The potentially subversive tone was also in keeping with the Dutch director’s previous work. We saw the inhumanity of corporate business as portrayed in Total Recall and the satirising of the American military as a conveyor belt of death in Starship Troopers. Crusade could have been Verhoeven’s condemnation of religious fanaticism and destructive diplomacy; something that would surely resonate with viewers even today.
So what prevented it from happening? As with most big-budget productions… the budget. Passions ran high in the meeting stages with studio Carolco, as Schwarzenegger himself confirmed in an interview with Empire. He related how when asked what his guarantees were that costs would not spiral, Verhoeven screamed “guarantees don’t happen and if anyone promises you guarantees, they’re lying!” This attitude did not gel with Arnold who admitted “you can be a little bit selective about when to be honest.”

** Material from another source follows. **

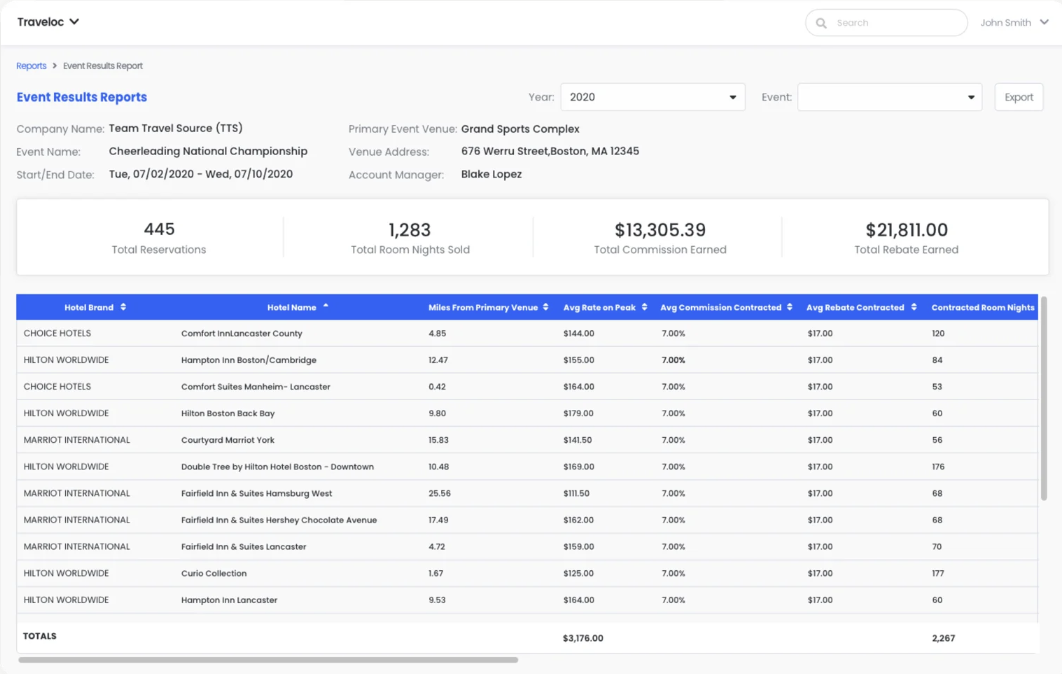Sort Avg Rate on Peak column

point(645,308)
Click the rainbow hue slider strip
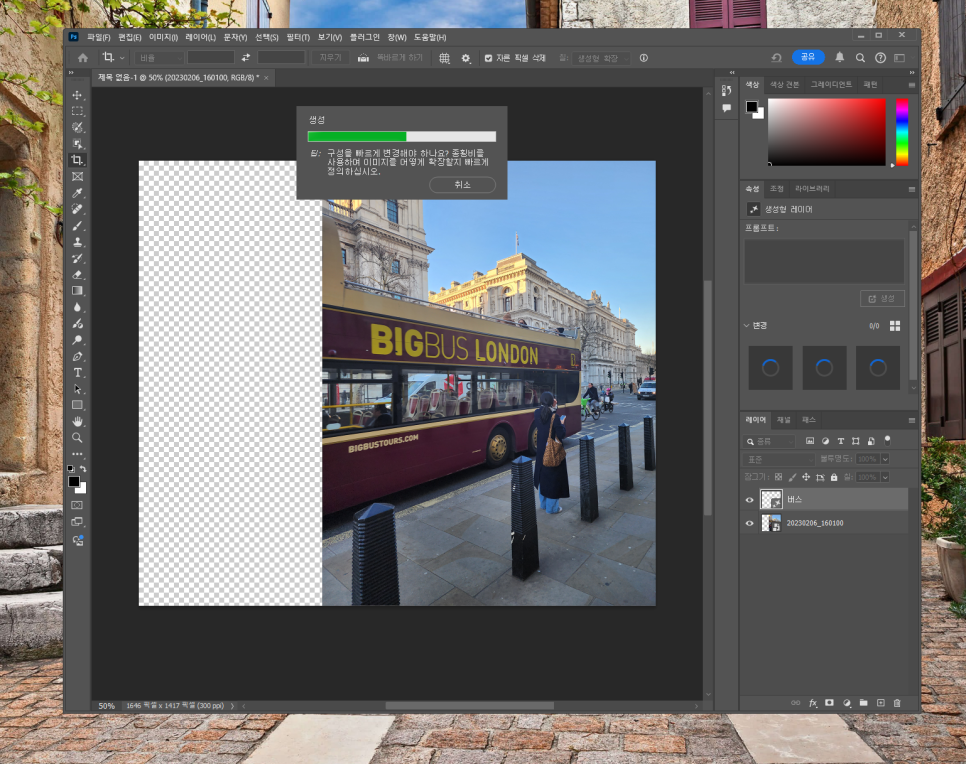The height and width of the screenshot is (764, 966). [901, 132]
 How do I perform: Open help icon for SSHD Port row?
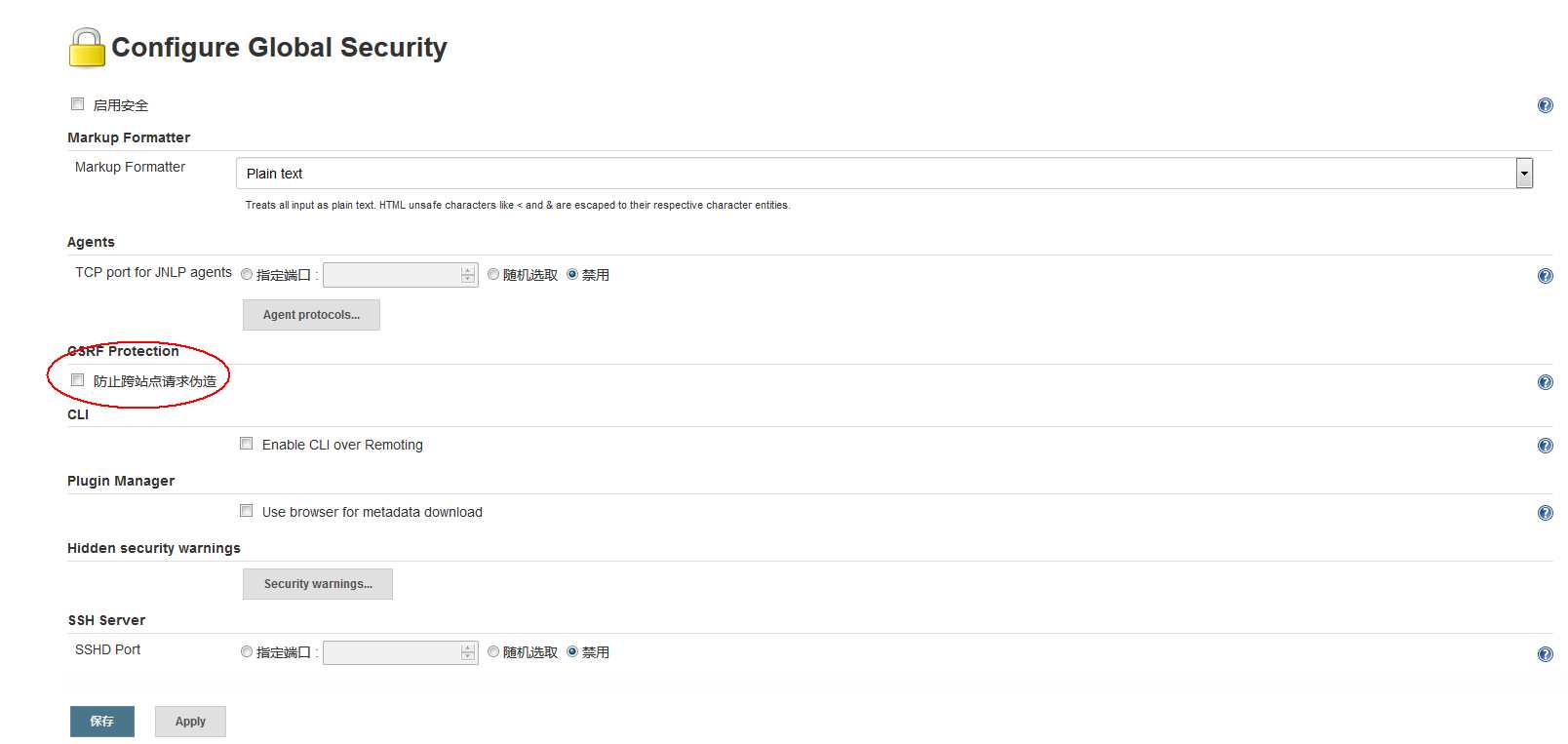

With little confidence that Verhoeven could prevent Crusade’s costs bloating to beyond $100 million, Carolco opted to fund the prospectively cheaper Renny Harlin-helmed Cutthroat Island. In a hilarious twist, Harlin’s proto-Sparrow pirate epic would go on to be the biggest movie flop of its time, costing $115 million and recouping a mere $10 million at the box office. It was the film that bankrupted Carolco six weeks before it even reached theatres. With tales of large sums of production money being spent on specially shipping crates of V8 juice to the shoot on Malta for the consumption of Harlin and his wife Geena Davis, it appears that Verhoeven would have been a much safer bet for the uncertain studio.
So was that the end of Crusade? Not necessarily. Rumours abounded that Arnie was still trying to get the project off the ground towards the end of the ’90s whilst an unchangeable Verhoeven suggests that he would need at least $200million if he were to attempt the picture today. David Hughes, author of Tales from Development Hell, still believes the project has life, albeit for a younger action star, saying “if Dwayne Johnson decided he wanted to make Crusade, he could probably get it made pretty much as written.” Having recently seen the former wrestler grace the screen as the mythical behemoth of Ancient Greece in Hercules, it is not impossible to imagine him as the sword-swinging Hagen fighting against fanatical masters.
Yet there is something satisfying about the idea of Verhoeven and Schwarzenegger tackling this project in the ’90s. Whether it be Verhoeven’s fondness for rubbery special effects as seen in Total Recall or the huge blood loss splattered all over Starship Troopers, the Dutchman was always a fan of blockbusting spectacle, something the script for Crusade was crying out for. Schwarzenegger was also in the midst of his muscular prime in the early ’90s, possessing more than enough charisma to play Hagen. Billed as part-Spartacus, part-Conan The Barbarian, Paul Verhoeven’s Crusade could have been the definitive opportunity for the Dutch director and Austrian strongman to deliver a medieval epic for the ages.